--- DATA RECORDS ---

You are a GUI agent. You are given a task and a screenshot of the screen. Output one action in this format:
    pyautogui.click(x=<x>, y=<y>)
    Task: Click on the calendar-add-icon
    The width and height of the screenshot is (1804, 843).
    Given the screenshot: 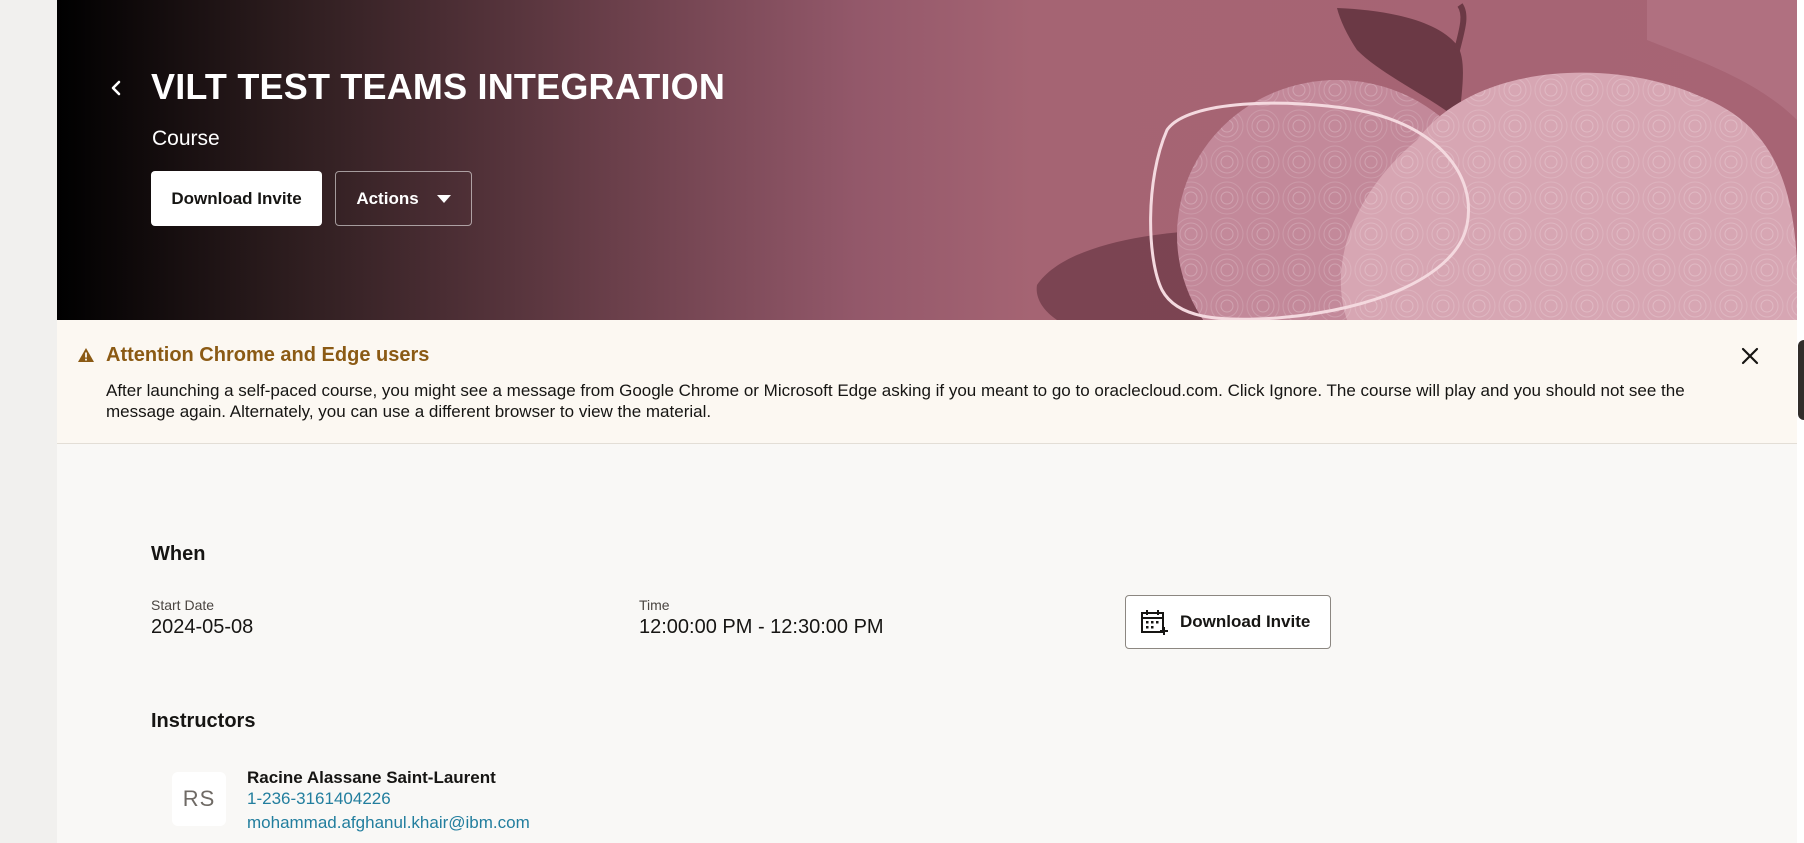 What is the action you would take?
    pyautogui.click(x=1154, y=622)
    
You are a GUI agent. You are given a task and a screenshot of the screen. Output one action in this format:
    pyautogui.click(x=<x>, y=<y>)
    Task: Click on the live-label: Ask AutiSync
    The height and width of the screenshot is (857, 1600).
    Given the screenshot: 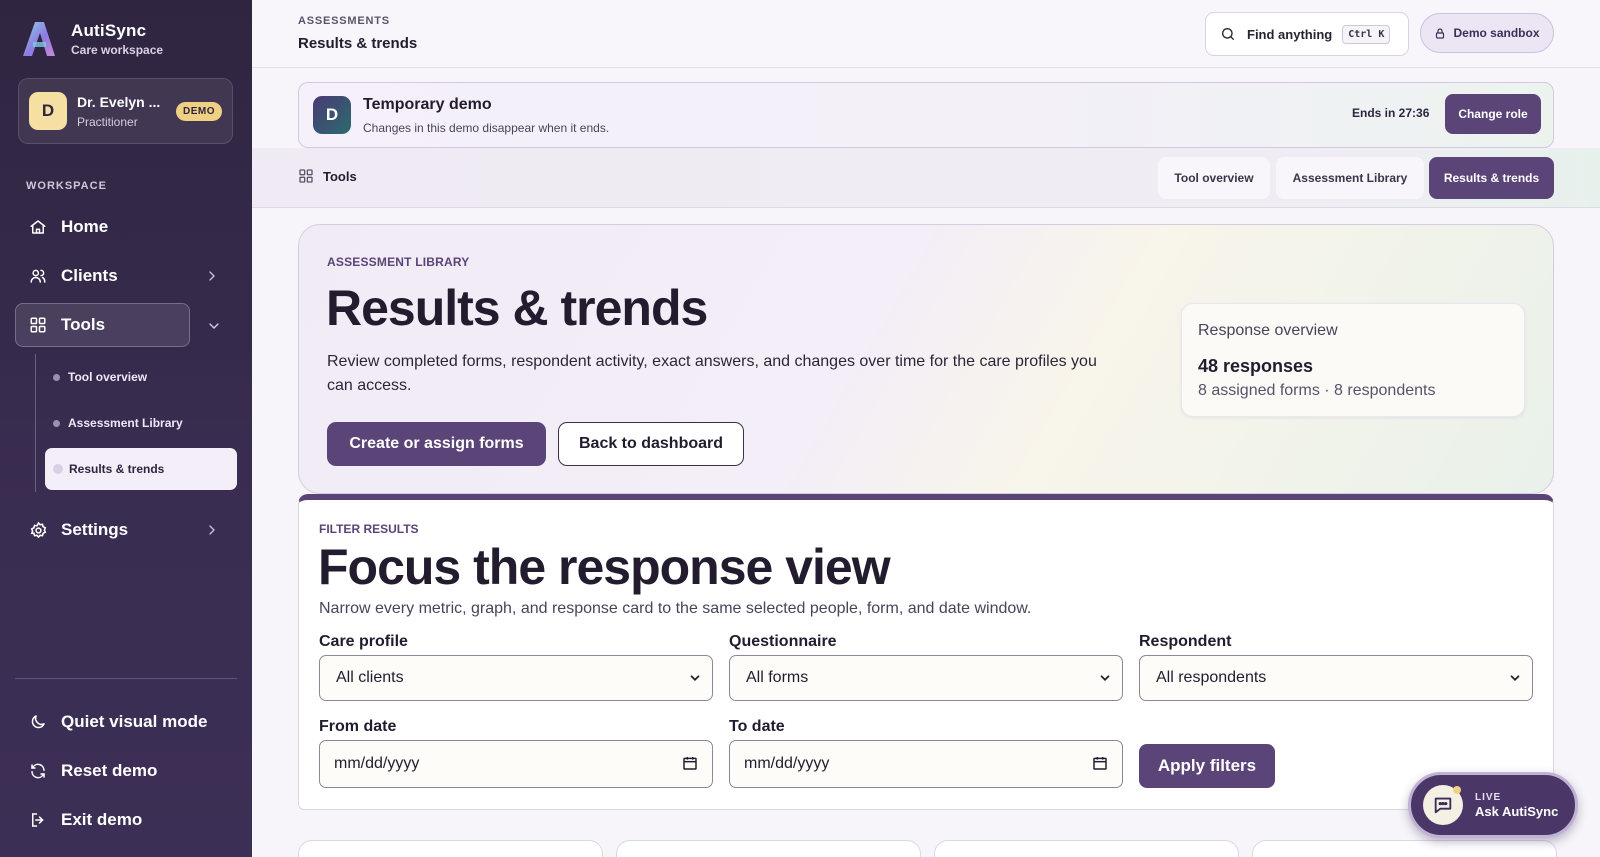 What is the action you would take?
    pyautogui.click(x=1517, y=811)
    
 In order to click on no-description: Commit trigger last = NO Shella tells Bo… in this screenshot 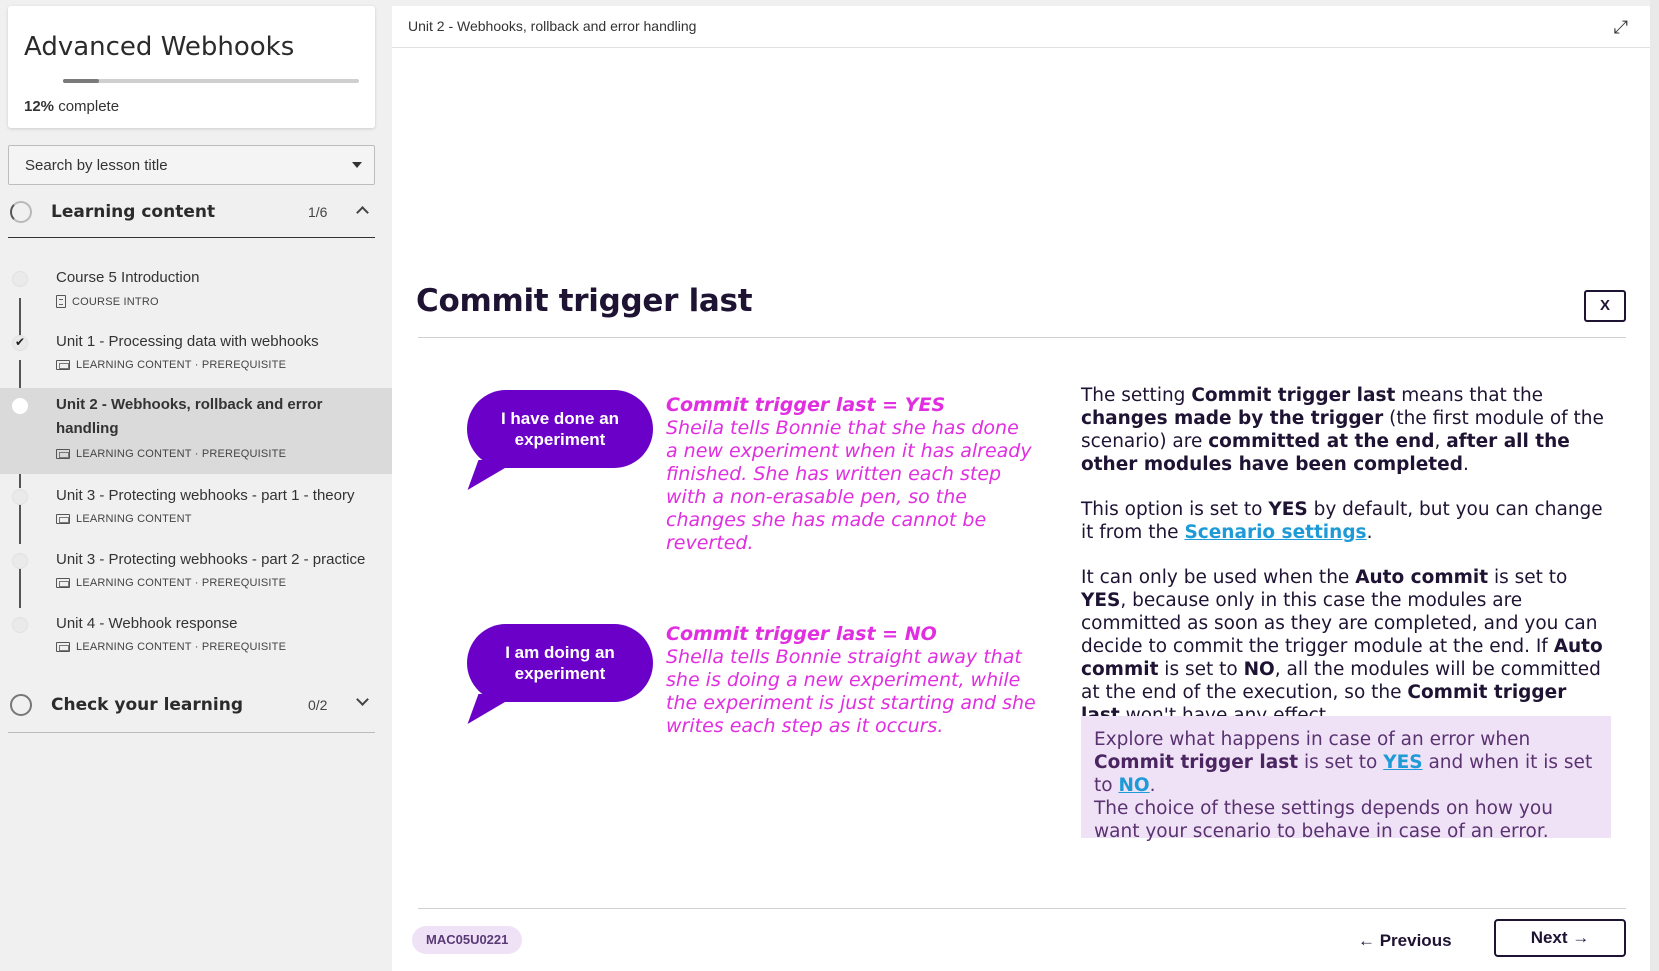, I will do `click(851, 680)`.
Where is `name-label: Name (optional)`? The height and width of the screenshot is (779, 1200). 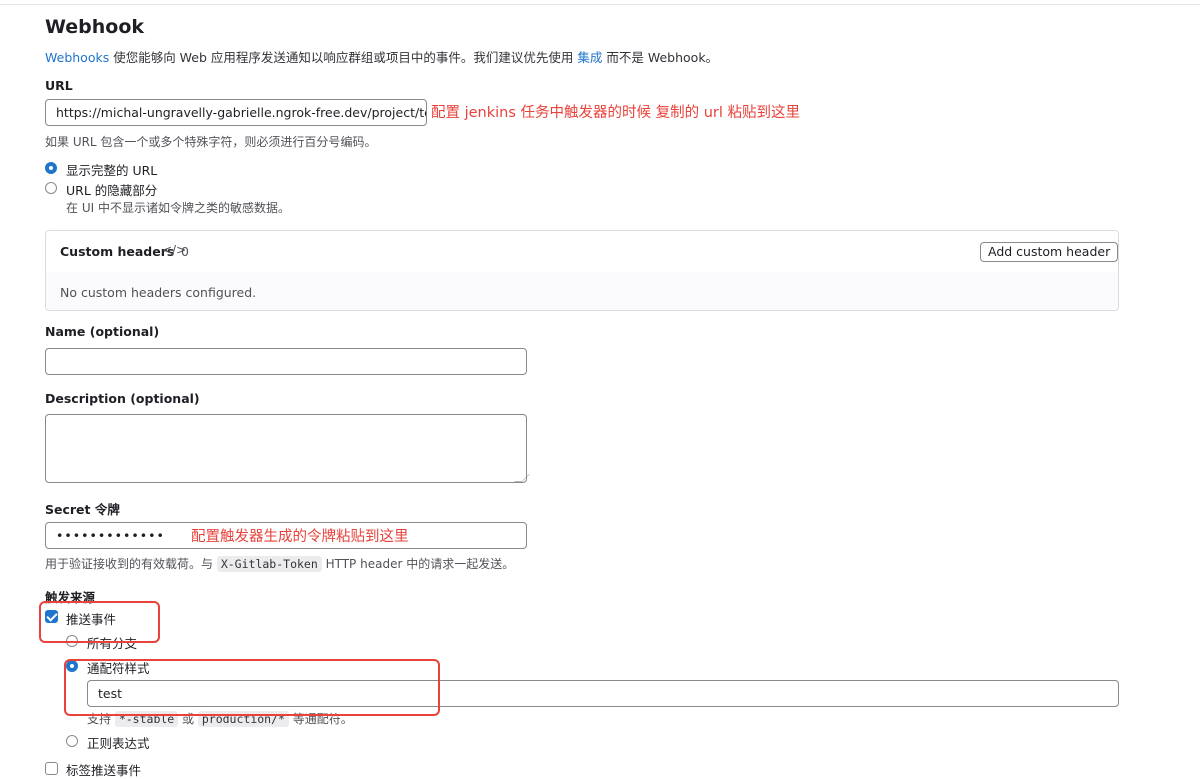 name-label: Name (optional) is located at coordinates (102, 332).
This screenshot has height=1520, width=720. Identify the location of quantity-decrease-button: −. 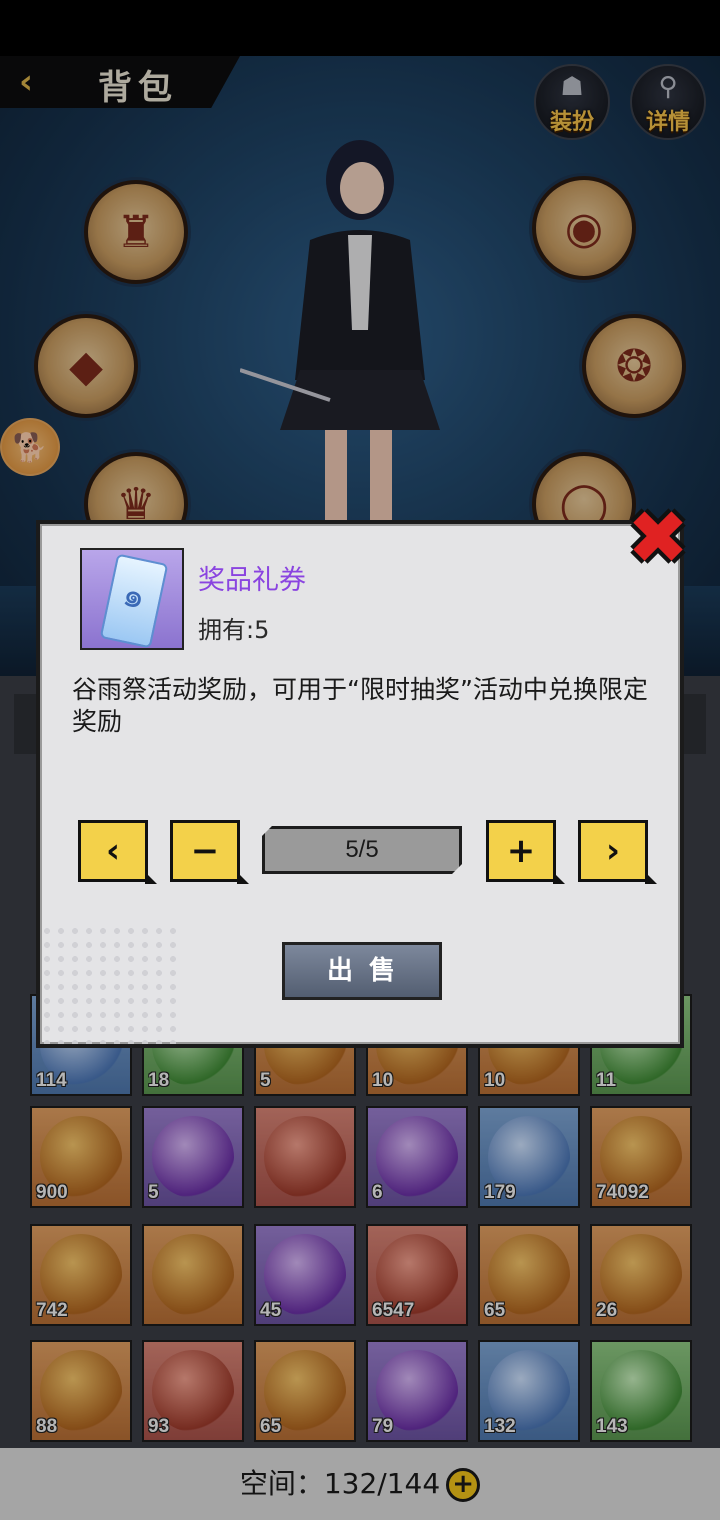
(210, 852).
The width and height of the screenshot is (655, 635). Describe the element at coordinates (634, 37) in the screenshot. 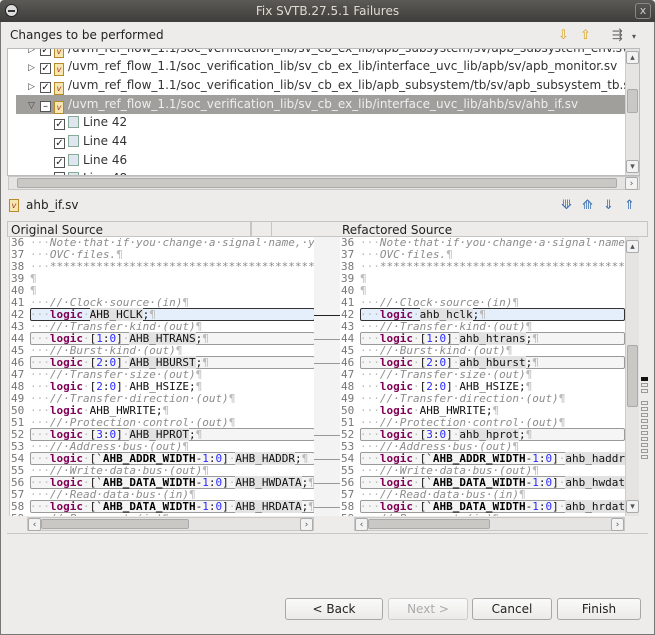

I see `chevron-down-icon: ▾` at that location.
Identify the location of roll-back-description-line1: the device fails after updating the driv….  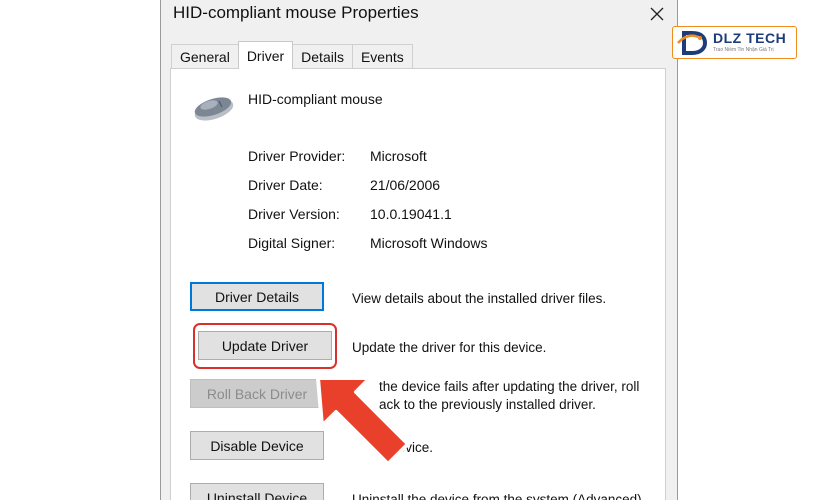
(510, 386).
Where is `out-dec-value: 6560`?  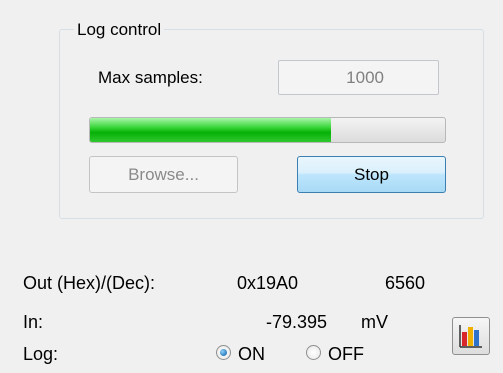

---

# DIRECTIVE
Echo the part of the records that begins with the line containing "Identify the location of roll-back-description-line1: the" and runs through the end of the records, leaving the pictures out.

# RESPONSE TO THE TASK
Identify the location of roll-back-description-line1: the device fails after updating the driv….  
(510, 386).
Where is `out-dec-value: 6560`?  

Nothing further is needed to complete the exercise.